Brown warns against making Scottish referendum mistakes with Europe

Gordon Brown Scotland speech

Gordon Brown has warned that those in favour of the UK’s membership of the European Union are running the risk of losing an referendum on the issue. In an article for this morning’s Guardian, he writes that Eurosceptics are using the same tactics of the pro-independence campaign in the Scottish referendum, which was closer than many predicted.

The former Prime Minister writes:

“A poll that started off as a contest between two patriotic visions of Scotland’s future – one inside Britain one outside – descended into a choice: are you for Scotland or against Scotland? Thousands were persuaded that a yes vote was the only way to show themselves to be patriotic Scots.

“Anti-Europeans are slowly, and with surprisingly little public acknowledgment, pulling off the same trick by framing Europe – the subject of what could be the next referendum – in the same way. What should be a choice between two patriotic futures for Britain – one as part of Europe and one outside it – is already descending into a more basic emotional choice: are you for Britain, or are you for Europe?”

It is interesting that the premise of Brown’s piece seems to be an acceptance that an EU referendum is, if not inevitable, then at least likely.
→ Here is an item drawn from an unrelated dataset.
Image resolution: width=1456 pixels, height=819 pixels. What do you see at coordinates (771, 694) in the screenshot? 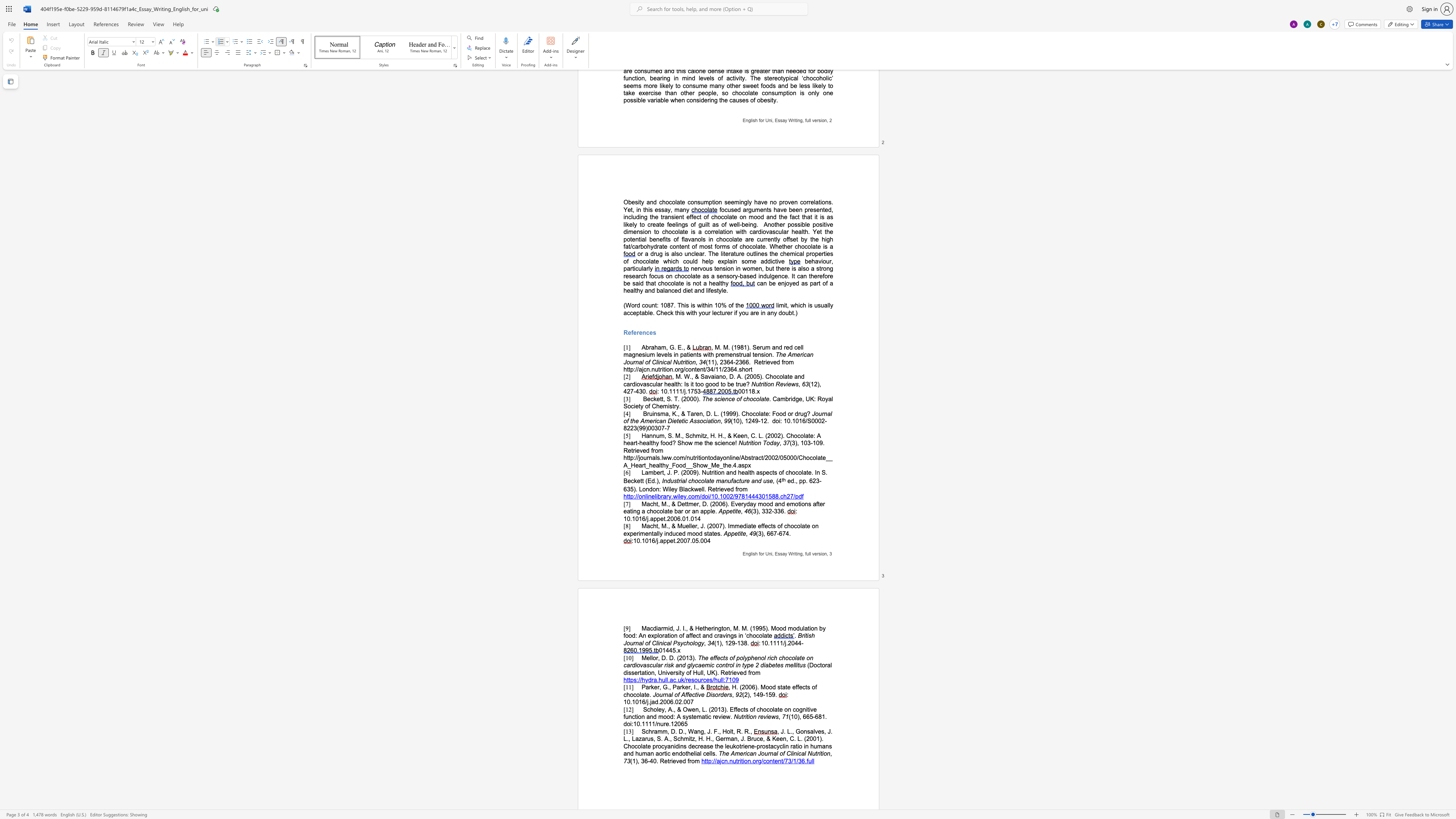
I see `the space between the continuous character "5" and "9" in the text` at bounding box center [771, 694].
This would be at odds with Labour policy, as the party is heading into the election with a firm opposition to a referendum.

Brown says that if left untackled, UKIP will engender widespread feeling that “blames foreigners, targets immigrants, engenders a siege mentality against the outsider and says that Britain is barely recognisable to those who believe in it.”

He is not the first major Labour figure to lend his support and advice to the pro-EU cause; Better Together chair Alistair Darling said on announcing his retirement from the Commons that he wanted to be more active campaigning for EU membership, while Alan Johnson is understood to share similar sentiments from inside Parliament.

Brown, who is standing down from Parliament this May, argues that there is a danger of “fighting with the wrong weapons” and that a “fact-based campaign” could alienate those who already feel left behind by politics:

“Sadly we pro-Europeans are in danger of fighting with the wrong weapons: a worthy, London establishment-led corporate-financed fact-based campaign of “the great and the good”, whose commitment to Europe is admirable but whose prominence will be used by anti-Europeans to justify the allegation that Europe is for an elite who don’t understand the real Britain.”

While all of this is an intriguing intervention from the former Chancellor, it has been largely overshadowed by his belief that Britain leaving the EU would make the country like North Korea, “out in the cold with few friends, no influence, little new trade and even less new investment”.